Для следующего дела он берет с собой Фицуильяма; они скачут вдогонку Генриху и застают того скучающим под крышей в дождливый день. Даже сидя, король выглядит почти точь-в-точь как на фреске в Уайтхолле – не так богато разодет, но взгляд такой же грозный. И все равно он им рад:
– Томас! Я думал, вы будете охотиться со мной. Ждал вас. А теперь вот погода испортилась.
Он открывает рот, чтобы сказать королю о кипе бумаг у себя дома. Генрих говорит:
– Что такое мы слышим, будто император и Франциск перестали воевать? Неужели это правда?
– На следующей неделе снова начнут, будьте покойны, – заверяет Фицуильям. – Однако, ваше величество, мы здесь по поводу молодого Суррея. Вы же не можете отрубить ему руку, сами понимаете.
Король говорит:
– Полагаю, Томас Говард вам написал? Молил о снисхождении?

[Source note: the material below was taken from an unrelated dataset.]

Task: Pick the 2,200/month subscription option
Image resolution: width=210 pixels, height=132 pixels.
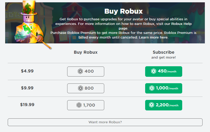Action: pos(164,105)
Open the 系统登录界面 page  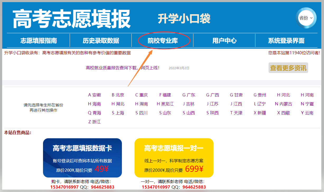point(286,41)
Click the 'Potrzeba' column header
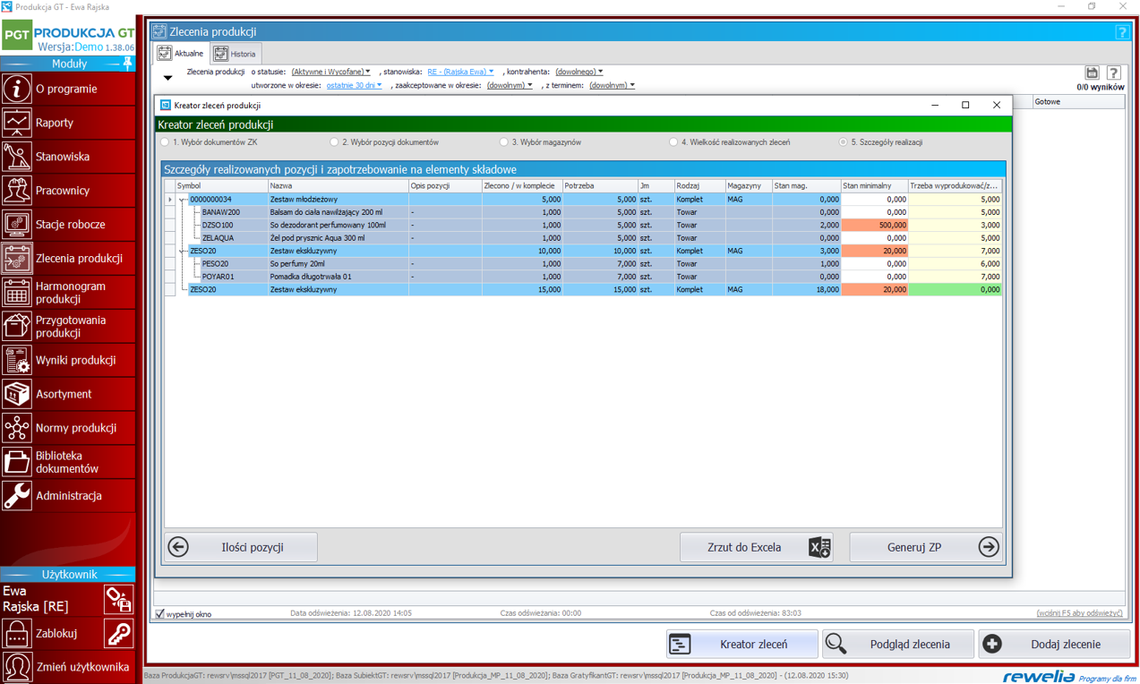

Так и есть. Можно было видеть пятна, проступающие сквозь бумагу: пот, слезы, желчь. Добрый лорд Кромвель, удружите мне, потрудитесь для Томаса Говарда, вашего пожизненного должника, ежедневно возносящего за вас молитвы. Пусть моего дурака-сына накажут как угодно, только не увечат, Говарду невозможно жить без руки, держащей меч…
– Норфолк думает, вы мной вертите, – говорит король. – Что вы скажете, то и сделаю. Думает, я у вас на побегушках, милорд хранитель печати.
Он не может придумать ответа. По крайней мере, безопасного.
Генрих говорит:
– Почему мне нельзя наказать Суррея по обычаю? Послушаем ваши доводы.
Потому что, отвечает Фицуильям. Потому что изувечить дворянина почти что хуже, чем убить. Это попахивает варварством или, в лучшем случае, чужими обычаями.
Он, Томас Кромвель, подхватывает: потому что Суррей молод и опыт умерит его гордыню. Потому что ваше величество мудры, дальновидны и милосердны.
– Милосерден, а не мягкосердечен. – Генрих сердито ерзает в кресле. – Я знаю Говардов. Они ждут наград, когда должны ждать взысканий. Я сохранил Правдивому Тому жизнь, хотя мог отрубить ему голову за вероломное поведение с моей племянницей.
Он говорит:
– Мой совет, сэр, подержите Суррея в страхе. Такой урок он не забудет. И останется у вас в долгу.
– Да, но вы всегда так говорите, Кромвель. Мол, пощадите их, они станут лучше. Три года назад жена Эдварда Куртенэ поддержала лжепророчицу Бартон, и вы сказали, простите ее, она всего лишь слабая женщина. А теперь она наверняка вновь строит козни.
Фицуильям говорит:
– Я уверен, что жена Куртенэ не замешана в нынешних беспорядках. А если замешана, Кромвель это скоро выяснит, у него в ее доме осведомительница.
– А семейство Полей, которое я поднял из нищеты и бесчестья? Чем они мне отплатили? Реджинальд разъезжает по Европе, называя меня Антихристом.